WHAT IS BEING ASKED: Your task is to repeat the records exactly from the line containing "This screenshot has height=664, width=1568." onward, through the final line.

Saved entries:
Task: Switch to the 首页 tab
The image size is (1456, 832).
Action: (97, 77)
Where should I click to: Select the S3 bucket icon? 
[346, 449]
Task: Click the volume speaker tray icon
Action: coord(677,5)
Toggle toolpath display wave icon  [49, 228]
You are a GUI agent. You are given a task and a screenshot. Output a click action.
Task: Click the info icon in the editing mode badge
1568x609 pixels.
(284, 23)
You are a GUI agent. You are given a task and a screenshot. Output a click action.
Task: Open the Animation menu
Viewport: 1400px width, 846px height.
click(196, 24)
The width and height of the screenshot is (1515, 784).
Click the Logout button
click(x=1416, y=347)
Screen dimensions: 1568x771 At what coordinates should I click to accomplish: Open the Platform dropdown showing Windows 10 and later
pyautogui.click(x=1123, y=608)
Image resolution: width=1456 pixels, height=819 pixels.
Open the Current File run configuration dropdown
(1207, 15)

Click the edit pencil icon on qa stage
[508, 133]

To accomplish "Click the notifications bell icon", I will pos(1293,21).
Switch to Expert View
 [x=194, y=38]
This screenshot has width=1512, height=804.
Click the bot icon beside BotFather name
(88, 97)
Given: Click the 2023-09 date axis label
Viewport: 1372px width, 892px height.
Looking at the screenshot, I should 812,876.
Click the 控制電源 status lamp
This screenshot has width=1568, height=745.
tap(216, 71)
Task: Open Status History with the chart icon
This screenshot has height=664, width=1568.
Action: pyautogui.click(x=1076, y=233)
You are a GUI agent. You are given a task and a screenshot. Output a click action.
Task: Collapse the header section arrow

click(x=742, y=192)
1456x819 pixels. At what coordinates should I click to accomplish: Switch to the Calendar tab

PROBLEM SOLUTION:
This screenshot has height=664, width=1568.
Action: pyautogui.click(x=1076, y=233)
You are a GUI agent. You are given a task and a screenshot. Output a click action.
Task: Collapse the header section arrow

click(x=742, y=192)
1456x819 pixels. At what coordinates should I click to accomplish: Switch to the Calendar tab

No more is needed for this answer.